PAGE EXTRACT section start

Gap genetic network (Figure 1) is formed by a small number of genes encoding transcription factors, which belong to Zn-finger, steroid-retinoid receptor and homeo-protein superfamilies. Gap genes activation and repression is triggered by exceeding the threshold concentrations of maternal morphogens, each gene being characterized by individual threshold values. These morphogens are transmembrane receptor TOR, which forms concentration gradients at the embryo termini, as well as BCD and HB, CAD and NOS, DL proteins, which gradients decrease correspondingly in the anterior-posterior, posterior-anterior and dorsoventral directions (Casanova and Struhl, 1993; Driever and Nusslein-Volhard, 1988; Pignoni et al., 1992; Simpson-Brose et al., 1994). It is noteworthy that practically all morphogens (BCD, HB, DL) may activate some genes and repress the other. It is also essential that several gap genes (Kr and hb) are autoregulated.
At the same time members of gap genetic network does not form closed activation circuits, which are characterized by interactivation of genes (eg. gene A activates gene B, B activates C, while C is the activator of A). It should be mentioned that such closed activation circuits are present in genetic networks controlling later stages of embryonic development.
Even cursory examination of gap genetic network scheme reveals that each gene is involved in many regulatory interactions and that negative regulatory links dominate (Table 1). At most thoroughly characterized genes hb, Kr, kni and tll regulate about from 7 to 10 other genes each, on average only two of them being activated. Such structure of genetic network leads to activation of no more than two gap genes in each particular region of sincytial blastoderm, which activity inhibits expression of other genes from this group.
We shall also underline now that terminal and trunk gap genes at blastoderm stage have usually two bands of expression, one of them located closer to the anterior, the other - to the posterior end of the embryo. Gene Kr is an exception, as its band of expression divides early embryo approximately on anterior and posterior halves. In some genes (eg. hb) each expression band is regulated by autonomous enhancer, analysis of other gene regulatory regions up till now does not reveal such one-to-one correspondence (e.g., it seems that one regulatory element controls both bands of kni gene expression).

PAGE EXTRACT section end

- [WHAT YOU WILL DO]:
A) Decide whether each statement agrees with the gap gene network passage, answering yes or no and quoting the words of the passage that decide it. (i) The genes Kr and hb are autoregulated. (ii) Members of the gap genetic network form closed activation circuits. (iii) A single regulatory element appears to control both expression bands of the kni gene.
B) List every maternal morphogen named in the gap gene network passage.
C) From the gap gene network passage, reproduce the section that begins at the words "We shall also" and stops after "kni gene expression).".

GIVEN RECORDS section start

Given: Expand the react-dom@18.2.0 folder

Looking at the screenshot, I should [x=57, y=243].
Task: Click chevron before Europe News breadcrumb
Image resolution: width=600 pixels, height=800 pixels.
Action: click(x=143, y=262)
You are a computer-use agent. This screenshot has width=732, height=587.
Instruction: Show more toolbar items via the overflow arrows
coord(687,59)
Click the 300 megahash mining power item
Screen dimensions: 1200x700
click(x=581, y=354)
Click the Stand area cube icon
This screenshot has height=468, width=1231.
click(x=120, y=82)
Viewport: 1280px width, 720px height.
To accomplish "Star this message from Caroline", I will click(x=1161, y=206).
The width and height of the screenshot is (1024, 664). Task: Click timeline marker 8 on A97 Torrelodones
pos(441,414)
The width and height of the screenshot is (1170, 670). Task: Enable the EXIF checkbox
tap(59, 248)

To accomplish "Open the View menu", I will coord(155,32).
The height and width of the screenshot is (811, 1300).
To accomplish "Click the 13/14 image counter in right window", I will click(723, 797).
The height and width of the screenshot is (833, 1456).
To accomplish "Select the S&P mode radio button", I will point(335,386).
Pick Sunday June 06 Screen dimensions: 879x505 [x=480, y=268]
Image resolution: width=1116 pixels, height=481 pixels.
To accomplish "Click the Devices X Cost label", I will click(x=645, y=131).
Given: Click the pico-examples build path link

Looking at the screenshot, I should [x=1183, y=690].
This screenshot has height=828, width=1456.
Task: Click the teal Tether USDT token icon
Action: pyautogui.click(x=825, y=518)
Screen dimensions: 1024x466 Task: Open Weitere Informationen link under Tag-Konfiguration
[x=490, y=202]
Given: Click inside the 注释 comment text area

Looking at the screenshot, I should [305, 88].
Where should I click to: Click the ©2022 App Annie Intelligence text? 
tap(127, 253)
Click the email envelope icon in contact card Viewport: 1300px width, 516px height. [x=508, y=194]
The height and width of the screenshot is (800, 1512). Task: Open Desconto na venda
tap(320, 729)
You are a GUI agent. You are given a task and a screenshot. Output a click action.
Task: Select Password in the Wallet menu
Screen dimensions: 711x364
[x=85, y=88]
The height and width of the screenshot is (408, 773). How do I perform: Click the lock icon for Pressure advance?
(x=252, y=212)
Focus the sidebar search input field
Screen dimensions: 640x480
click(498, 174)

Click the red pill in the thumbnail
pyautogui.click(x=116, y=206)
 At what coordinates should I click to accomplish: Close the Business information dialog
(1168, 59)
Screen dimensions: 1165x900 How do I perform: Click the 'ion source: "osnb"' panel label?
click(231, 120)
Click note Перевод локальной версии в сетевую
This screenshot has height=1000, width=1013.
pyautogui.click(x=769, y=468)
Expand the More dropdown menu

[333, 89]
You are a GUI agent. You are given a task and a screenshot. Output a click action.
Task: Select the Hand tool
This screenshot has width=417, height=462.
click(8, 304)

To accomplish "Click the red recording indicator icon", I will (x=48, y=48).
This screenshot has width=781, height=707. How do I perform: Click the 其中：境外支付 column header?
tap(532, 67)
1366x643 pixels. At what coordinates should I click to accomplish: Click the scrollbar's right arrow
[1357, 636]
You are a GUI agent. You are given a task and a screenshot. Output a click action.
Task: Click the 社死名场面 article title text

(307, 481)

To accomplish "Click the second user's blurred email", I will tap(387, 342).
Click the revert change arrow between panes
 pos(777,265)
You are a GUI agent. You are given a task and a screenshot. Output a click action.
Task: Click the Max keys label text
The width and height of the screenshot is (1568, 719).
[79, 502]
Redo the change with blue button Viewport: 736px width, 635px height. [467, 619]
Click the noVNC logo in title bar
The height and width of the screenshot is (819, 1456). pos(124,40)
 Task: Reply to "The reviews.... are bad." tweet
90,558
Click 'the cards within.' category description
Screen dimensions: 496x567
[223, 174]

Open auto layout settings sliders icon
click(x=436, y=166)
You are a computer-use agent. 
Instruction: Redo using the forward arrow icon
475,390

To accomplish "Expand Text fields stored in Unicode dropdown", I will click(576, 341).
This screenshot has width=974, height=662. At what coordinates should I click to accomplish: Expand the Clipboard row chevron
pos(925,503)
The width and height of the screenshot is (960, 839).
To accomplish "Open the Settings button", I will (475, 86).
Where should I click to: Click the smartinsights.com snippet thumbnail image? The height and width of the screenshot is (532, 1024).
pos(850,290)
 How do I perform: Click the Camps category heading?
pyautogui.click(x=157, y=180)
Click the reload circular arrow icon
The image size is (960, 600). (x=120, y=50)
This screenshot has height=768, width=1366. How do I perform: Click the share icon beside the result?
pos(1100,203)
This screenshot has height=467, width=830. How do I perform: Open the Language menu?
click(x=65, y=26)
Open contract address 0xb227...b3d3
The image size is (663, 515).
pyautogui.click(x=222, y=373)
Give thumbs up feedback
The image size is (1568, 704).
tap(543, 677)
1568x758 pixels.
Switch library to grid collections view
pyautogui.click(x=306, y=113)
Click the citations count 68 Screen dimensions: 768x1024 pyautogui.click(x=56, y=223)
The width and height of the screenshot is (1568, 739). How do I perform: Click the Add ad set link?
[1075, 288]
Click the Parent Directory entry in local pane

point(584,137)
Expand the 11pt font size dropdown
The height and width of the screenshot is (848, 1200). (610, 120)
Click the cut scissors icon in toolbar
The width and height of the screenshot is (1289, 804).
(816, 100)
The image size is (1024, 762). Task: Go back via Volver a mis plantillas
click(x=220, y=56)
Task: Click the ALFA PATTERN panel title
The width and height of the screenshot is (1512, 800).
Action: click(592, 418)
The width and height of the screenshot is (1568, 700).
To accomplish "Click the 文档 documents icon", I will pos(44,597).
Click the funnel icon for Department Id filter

GIVEN RECORDS section end

- [EXPECTED OUTPUTS]:
A)
(i) Yes: "It is also essential that several gap genes (Kr and hb) are autoregulated."
(ii) No: "At the same time members of gap genetic network does not form closed activation circuits"
(iii) Yes: "it seems that one regulatory element controls both bands of kni gene expression"

B) TOR, BCD, HB, CAD, NOS, DL

C)
We shall also underline now that terminal and trunk gap genes at blastoderm stage have usually two bands of expression, one of them located closer to the anterior, the other - to the posterior end of the embryo. Gene Kr is an exception, as its band of expression divides early embryo approximately on anterior and posterior halves. In some genes (eg. hb) each expression band is regulated by autonomous enhancer, analysis of other gene regulatory regions up till now does not reveal such one-to-one correspondence (e.g., it seems that one regulatory element controls both bands of kni gene expression).